Problem to work on: Duplicate every line of the listing below word for word, but leave out the pictures.

[Collection entries]
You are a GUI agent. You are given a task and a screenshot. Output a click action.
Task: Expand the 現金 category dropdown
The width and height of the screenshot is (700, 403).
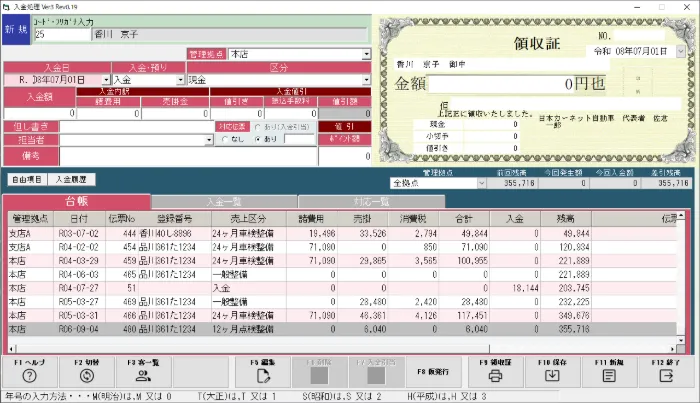366,80
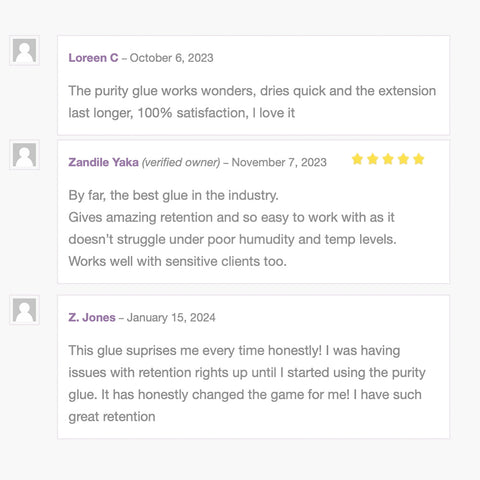The height and width of the screenshot is (480, 480).
Task: Open the Loreen C reviewer name
Action: coord(93,58)
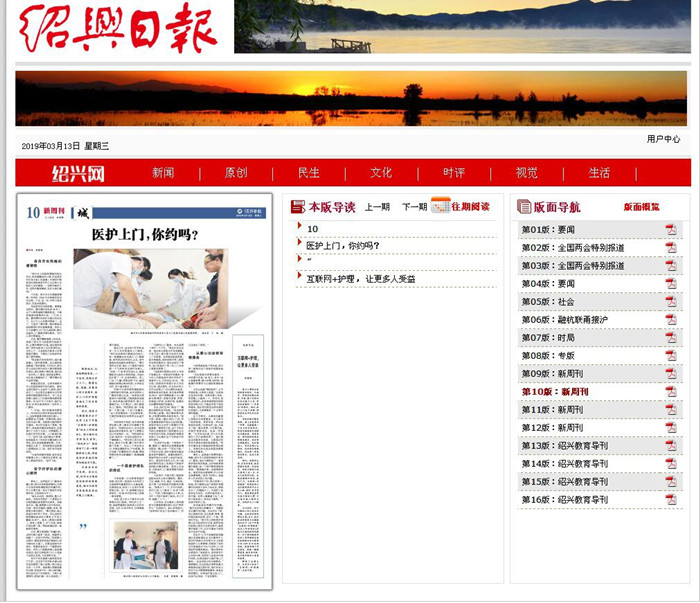
Task: Open the 新闻 navigation menu item
Action: [163, 173]
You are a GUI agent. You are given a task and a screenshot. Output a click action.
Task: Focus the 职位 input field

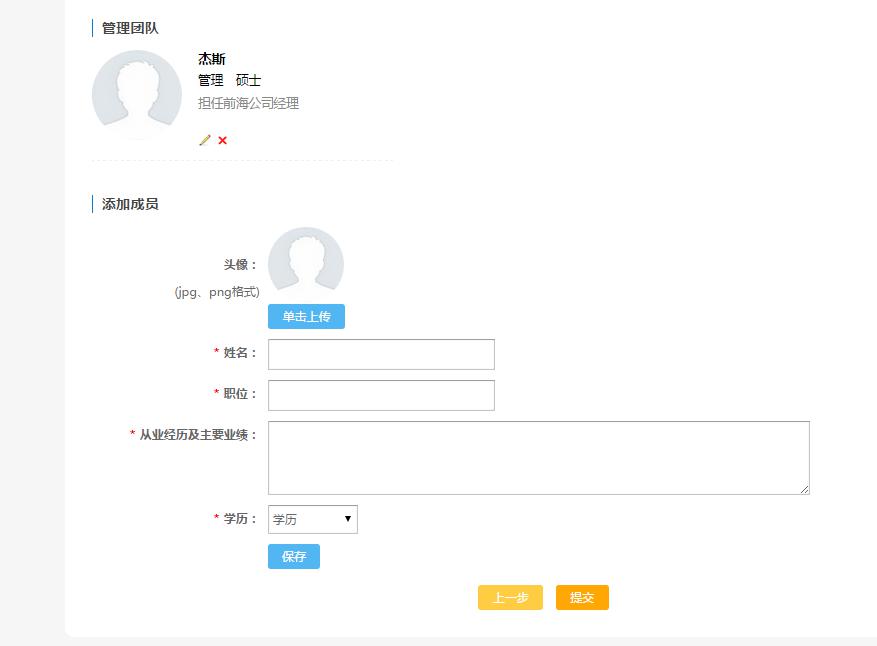(x=381, y=395)
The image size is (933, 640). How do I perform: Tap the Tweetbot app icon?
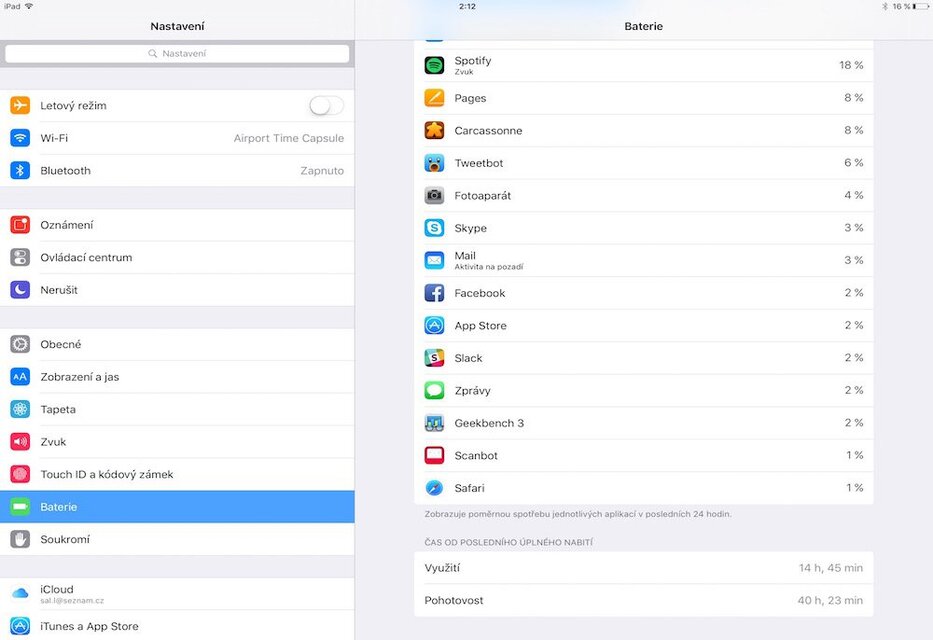434,162
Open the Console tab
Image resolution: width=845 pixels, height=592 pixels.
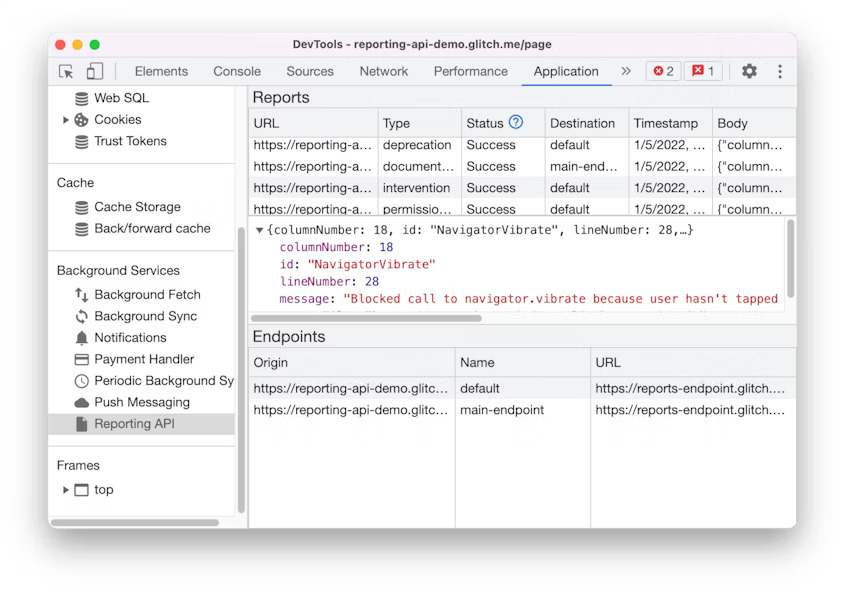click(236, 71)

Completed task:
You are a GUI agent. You are given a task and a screenshot. Output a click action.
Task: Expand the 現金 category dropdown
The width and height of the screenshot is (700, 403).
366,80
The height and width of the screenshot is (480, 480).
Task: Open the Loreen C reviewer name
Action: coord(93,58)
Task: Open the 新闻 navigation menu item
Action: [163, 173]
You are a GUI agent. You are given a task and a screenshot. Output a click action.
Task: Focus the 职位 input field

(x=381, y=395)
The image size is (933, 640). How do I perform: Tap the Tweetbot app icon?
434,162
Open the Console tab
Image resolution: width=845 pixels, height=592 pixels.
click(236, 71)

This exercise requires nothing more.